TASK STATEMENT - Reproduce exactly the final portion of the data: every line from the one containing "Instruction: Set key interpolation to Auto" through the last line, inclusive.

THE INPUT -
▬▬▬
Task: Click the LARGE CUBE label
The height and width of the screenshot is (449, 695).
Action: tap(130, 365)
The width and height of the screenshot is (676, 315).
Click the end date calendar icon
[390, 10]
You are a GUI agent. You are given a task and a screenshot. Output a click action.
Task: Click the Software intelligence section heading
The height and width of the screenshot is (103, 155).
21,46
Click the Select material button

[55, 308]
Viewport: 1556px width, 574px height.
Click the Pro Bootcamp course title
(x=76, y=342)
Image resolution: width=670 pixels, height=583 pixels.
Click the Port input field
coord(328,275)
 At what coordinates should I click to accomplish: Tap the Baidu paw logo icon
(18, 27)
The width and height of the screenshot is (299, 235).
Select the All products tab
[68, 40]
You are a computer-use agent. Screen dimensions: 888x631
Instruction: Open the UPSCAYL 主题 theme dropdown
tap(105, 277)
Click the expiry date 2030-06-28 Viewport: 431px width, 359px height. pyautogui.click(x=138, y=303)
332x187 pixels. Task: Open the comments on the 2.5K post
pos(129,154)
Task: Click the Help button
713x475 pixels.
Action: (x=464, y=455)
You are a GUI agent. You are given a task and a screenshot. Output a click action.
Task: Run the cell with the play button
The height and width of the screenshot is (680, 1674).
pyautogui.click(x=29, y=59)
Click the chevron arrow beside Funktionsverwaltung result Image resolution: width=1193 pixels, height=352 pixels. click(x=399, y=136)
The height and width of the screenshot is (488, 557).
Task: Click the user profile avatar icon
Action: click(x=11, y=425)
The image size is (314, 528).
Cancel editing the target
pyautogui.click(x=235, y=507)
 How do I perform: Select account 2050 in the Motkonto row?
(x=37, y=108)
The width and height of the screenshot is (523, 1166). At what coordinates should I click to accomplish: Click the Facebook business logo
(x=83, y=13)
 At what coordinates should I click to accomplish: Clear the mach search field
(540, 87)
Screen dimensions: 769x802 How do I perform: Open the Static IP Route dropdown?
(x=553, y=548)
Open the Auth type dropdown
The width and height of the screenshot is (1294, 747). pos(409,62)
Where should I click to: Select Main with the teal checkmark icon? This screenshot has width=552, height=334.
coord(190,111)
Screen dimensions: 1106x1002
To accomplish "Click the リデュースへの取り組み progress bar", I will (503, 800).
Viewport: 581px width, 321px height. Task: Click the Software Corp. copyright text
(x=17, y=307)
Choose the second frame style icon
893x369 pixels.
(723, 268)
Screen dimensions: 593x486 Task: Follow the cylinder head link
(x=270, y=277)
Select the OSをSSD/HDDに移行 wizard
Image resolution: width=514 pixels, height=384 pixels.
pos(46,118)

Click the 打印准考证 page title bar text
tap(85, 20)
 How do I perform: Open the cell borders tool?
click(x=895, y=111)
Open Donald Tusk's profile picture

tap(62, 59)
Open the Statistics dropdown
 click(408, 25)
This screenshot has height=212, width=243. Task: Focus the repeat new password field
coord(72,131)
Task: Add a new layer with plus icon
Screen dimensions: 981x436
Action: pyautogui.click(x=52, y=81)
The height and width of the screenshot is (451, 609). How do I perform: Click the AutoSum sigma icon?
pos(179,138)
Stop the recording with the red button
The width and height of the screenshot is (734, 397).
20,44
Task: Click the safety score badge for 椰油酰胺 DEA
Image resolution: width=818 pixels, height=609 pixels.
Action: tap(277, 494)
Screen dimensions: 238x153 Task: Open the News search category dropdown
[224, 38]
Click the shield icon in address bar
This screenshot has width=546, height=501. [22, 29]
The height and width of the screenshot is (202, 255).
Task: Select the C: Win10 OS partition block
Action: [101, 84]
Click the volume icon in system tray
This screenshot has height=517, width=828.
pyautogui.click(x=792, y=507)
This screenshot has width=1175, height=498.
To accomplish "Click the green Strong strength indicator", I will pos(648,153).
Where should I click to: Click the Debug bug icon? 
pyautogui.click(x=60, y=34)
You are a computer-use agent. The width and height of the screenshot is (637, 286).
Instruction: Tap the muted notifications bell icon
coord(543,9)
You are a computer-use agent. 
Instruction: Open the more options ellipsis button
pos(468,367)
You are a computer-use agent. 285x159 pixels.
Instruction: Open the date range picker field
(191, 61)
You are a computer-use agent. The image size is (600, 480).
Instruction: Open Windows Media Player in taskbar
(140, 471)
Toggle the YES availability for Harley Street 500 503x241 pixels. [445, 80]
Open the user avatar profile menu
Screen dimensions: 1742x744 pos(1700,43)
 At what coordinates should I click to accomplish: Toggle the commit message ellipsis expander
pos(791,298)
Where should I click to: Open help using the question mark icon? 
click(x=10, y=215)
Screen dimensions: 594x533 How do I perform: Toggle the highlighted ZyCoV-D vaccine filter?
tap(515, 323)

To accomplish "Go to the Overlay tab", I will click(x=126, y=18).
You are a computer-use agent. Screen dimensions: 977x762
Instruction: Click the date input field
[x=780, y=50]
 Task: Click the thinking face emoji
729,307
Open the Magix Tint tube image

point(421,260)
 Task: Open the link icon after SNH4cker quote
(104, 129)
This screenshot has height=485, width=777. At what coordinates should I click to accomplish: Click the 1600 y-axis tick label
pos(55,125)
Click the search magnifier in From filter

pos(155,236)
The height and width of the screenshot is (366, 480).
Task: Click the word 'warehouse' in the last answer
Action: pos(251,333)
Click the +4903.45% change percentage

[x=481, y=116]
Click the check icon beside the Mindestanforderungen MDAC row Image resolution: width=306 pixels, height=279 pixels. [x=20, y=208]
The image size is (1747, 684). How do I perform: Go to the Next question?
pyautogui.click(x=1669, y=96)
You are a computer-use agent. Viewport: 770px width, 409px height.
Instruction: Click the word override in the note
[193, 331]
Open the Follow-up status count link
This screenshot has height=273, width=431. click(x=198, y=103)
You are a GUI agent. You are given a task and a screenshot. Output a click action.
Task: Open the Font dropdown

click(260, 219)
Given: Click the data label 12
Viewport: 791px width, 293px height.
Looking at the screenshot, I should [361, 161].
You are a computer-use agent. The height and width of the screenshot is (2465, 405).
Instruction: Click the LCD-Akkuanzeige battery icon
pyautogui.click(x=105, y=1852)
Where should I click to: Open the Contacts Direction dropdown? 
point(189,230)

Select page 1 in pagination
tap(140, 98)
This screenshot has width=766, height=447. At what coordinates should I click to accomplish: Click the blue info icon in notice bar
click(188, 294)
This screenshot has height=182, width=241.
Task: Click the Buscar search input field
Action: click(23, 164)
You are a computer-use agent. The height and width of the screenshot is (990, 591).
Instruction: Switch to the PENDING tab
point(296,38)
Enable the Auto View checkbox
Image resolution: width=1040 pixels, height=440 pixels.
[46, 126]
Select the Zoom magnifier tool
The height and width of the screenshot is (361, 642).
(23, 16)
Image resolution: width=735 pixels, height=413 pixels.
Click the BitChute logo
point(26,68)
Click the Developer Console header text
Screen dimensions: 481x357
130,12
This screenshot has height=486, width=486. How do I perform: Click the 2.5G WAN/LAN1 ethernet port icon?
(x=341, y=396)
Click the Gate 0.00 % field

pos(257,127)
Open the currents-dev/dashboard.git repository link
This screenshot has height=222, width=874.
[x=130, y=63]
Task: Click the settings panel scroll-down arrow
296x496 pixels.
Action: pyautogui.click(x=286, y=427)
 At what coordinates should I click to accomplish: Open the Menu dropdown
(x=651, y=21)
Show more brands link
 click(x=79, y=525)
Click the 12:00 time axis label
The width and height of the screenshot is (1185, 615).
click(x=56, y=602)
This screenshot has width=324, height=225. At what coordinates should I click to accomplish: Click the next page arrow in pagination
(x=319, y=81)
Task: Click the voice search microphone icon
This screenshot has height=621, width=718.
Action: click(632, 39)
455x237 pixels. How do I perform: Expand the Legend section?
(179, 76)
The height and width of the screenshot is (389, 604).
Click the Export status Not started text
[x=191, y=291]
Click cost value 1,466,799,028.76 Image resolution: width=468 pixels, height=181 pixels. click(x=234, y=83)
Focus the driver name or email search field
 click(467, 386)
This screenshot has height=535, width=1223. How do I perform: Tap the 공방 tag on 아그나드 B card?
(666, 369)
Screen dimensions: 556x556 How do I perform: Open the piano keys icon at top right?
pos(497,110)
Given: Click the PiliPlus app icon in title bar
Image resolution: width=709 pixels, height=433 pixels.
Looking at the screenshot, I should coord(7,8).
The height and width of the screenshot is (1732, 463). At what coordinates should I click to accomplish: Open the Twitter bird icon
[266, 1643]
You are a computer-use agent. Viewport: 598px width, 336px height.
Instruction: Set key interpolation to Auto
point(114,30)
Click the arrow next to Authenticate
▬▬▬
RESPONSE FOR THIS EXERCISE -
Instruction: Set key interpolation to Auto
point(114,30)
Click the arrow next to Authenticate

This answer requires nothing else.